* Records for this task *
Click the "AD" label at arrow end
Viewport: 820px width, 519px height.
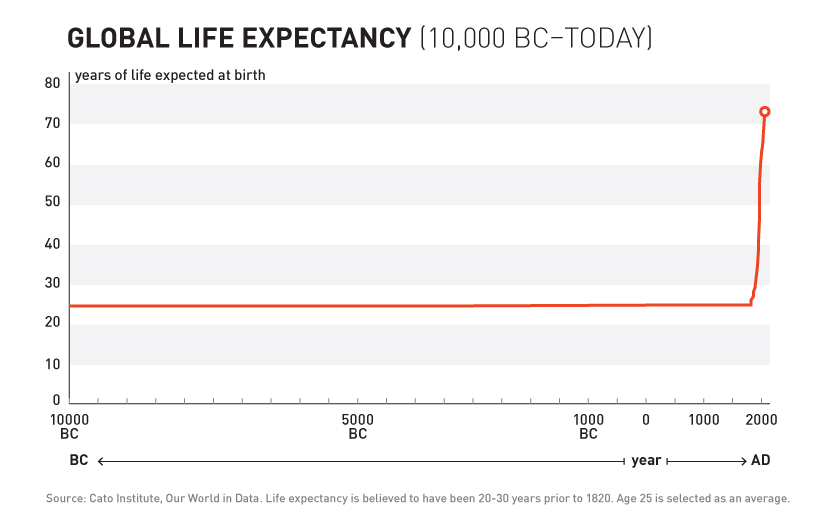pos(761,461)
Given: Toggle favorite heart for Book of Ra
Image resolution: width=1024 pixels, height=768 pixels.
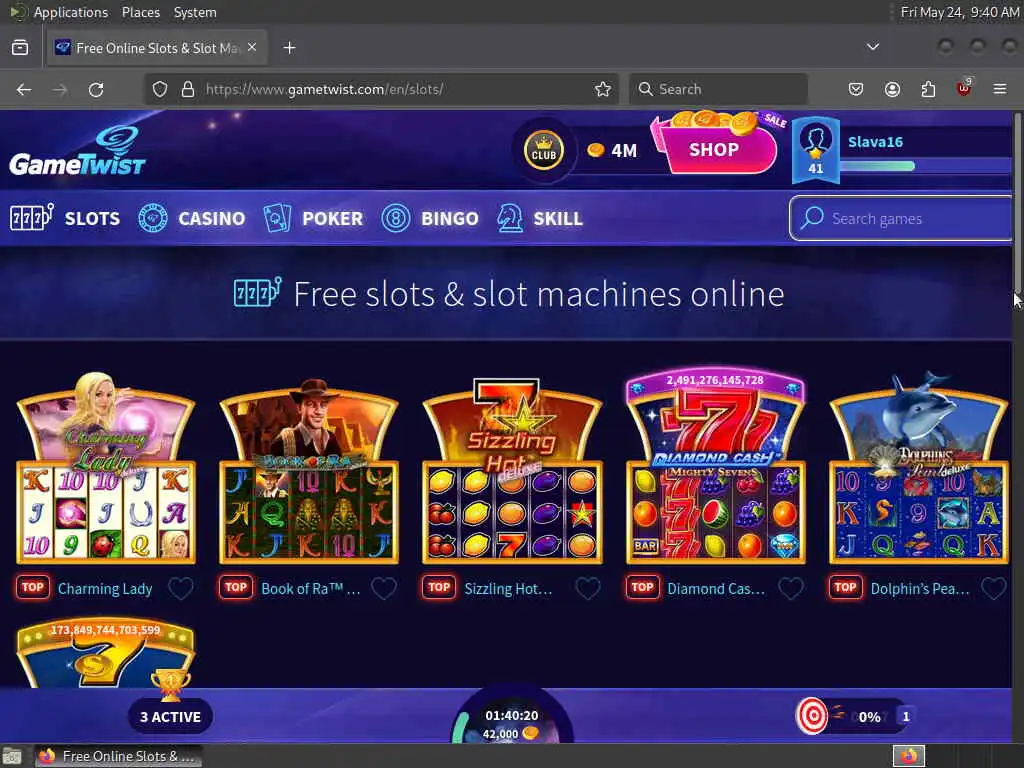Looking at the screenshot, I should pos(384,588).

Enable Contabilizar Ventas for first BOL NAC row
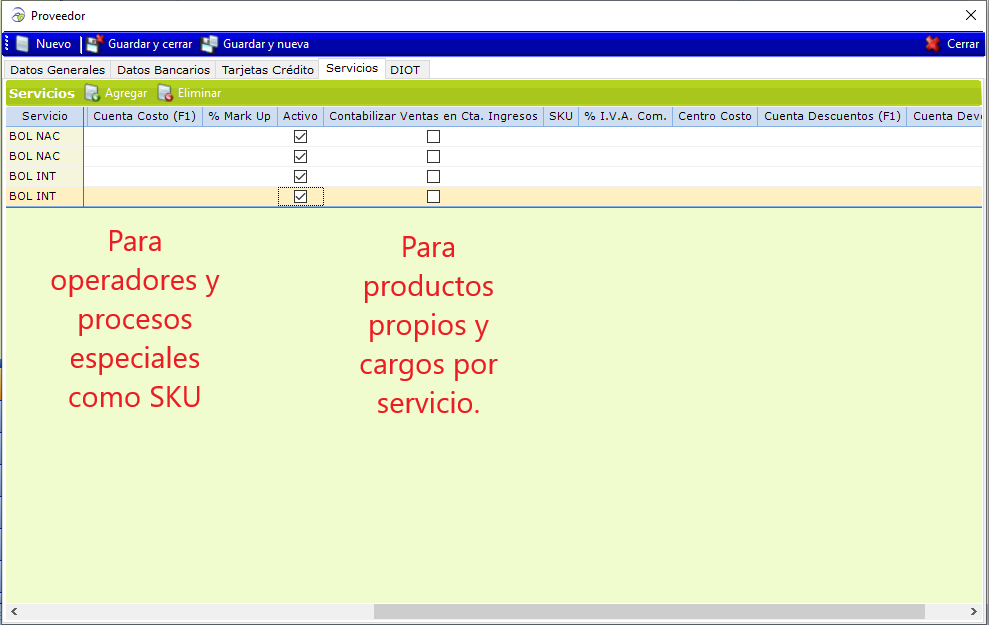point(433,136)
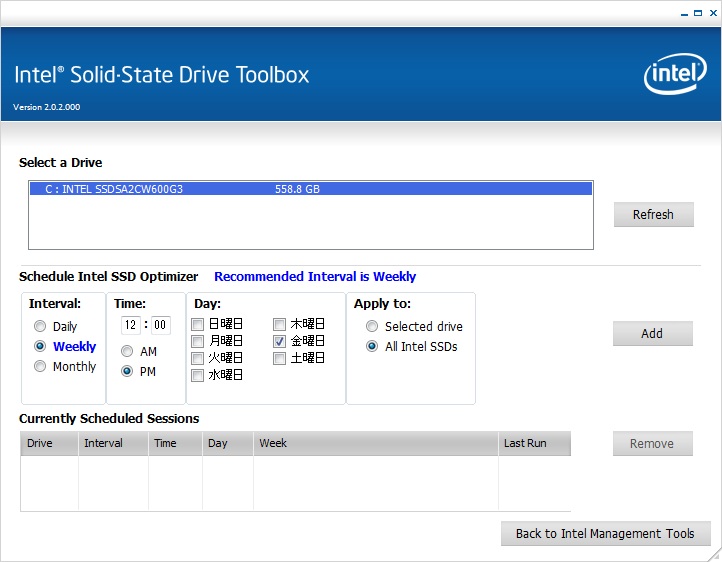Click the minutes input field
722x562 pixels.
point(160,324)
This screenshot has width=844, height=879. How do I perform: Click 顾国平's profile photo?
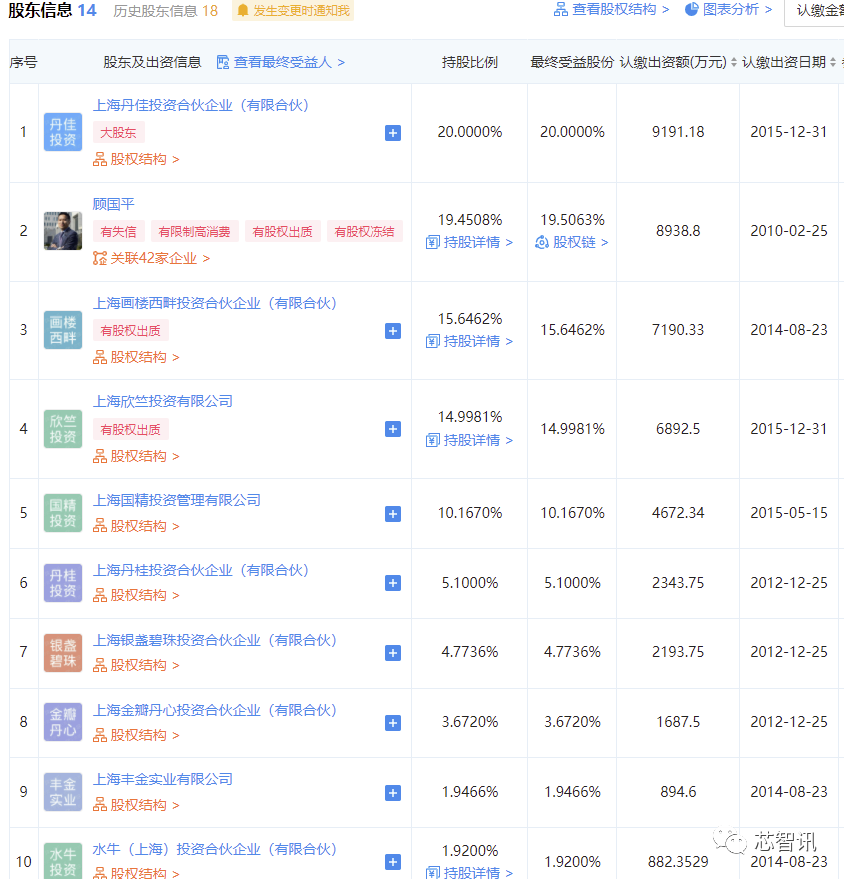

---

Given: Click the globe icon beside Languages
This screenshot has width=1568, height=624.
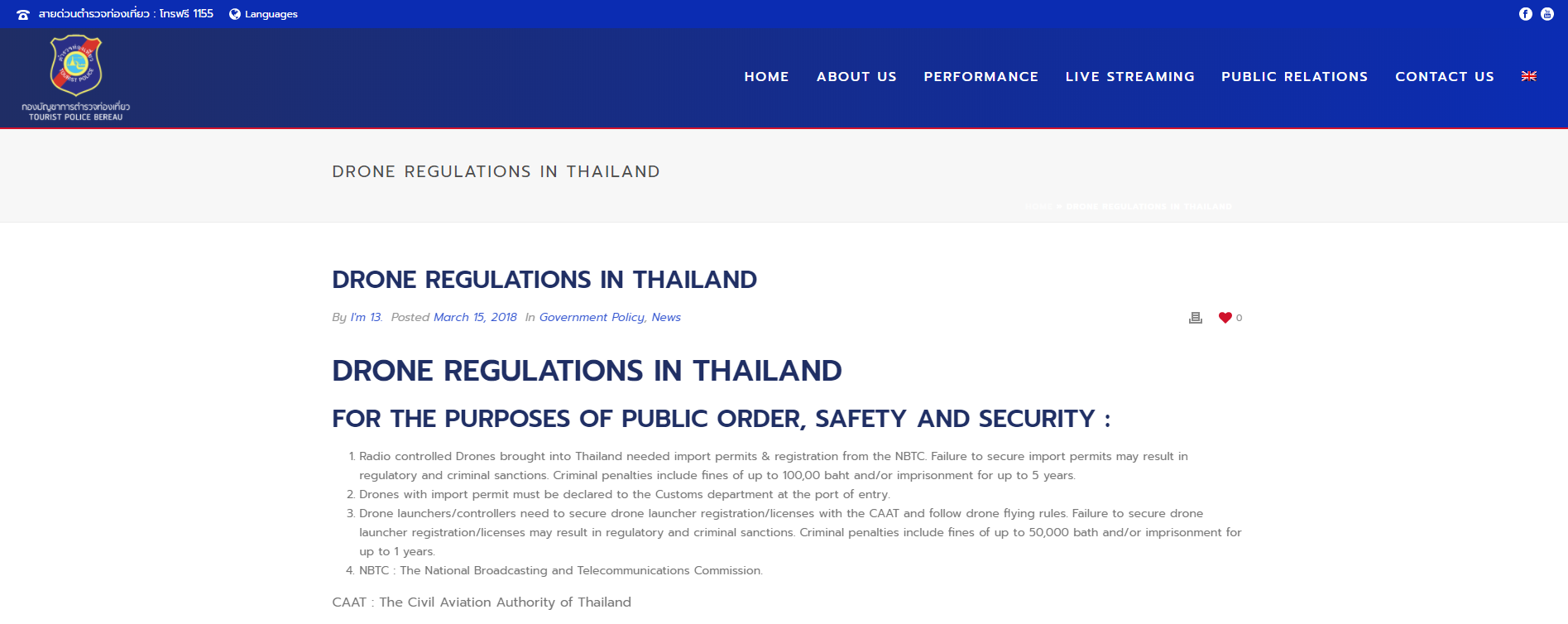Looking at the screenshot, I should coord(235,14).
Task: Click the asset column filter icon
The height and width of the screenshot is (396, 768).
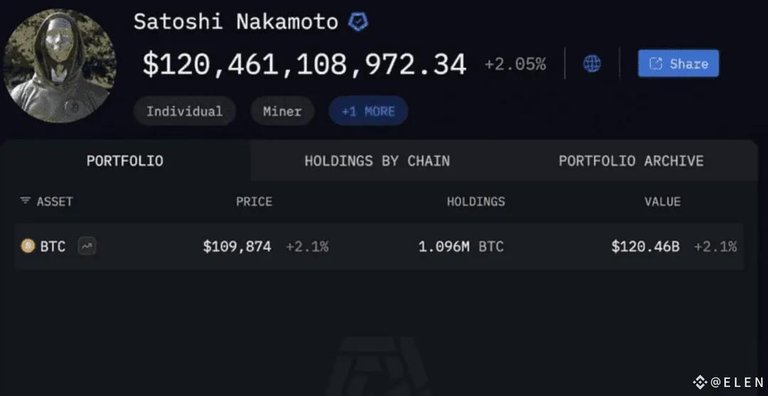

* What to produce *
Using the records above, pull out each line where the word "Given" occurs.

* Exercise result *
Given: Toggle favorite heart for Book of Ra
Given: Click the globe icon beside Languages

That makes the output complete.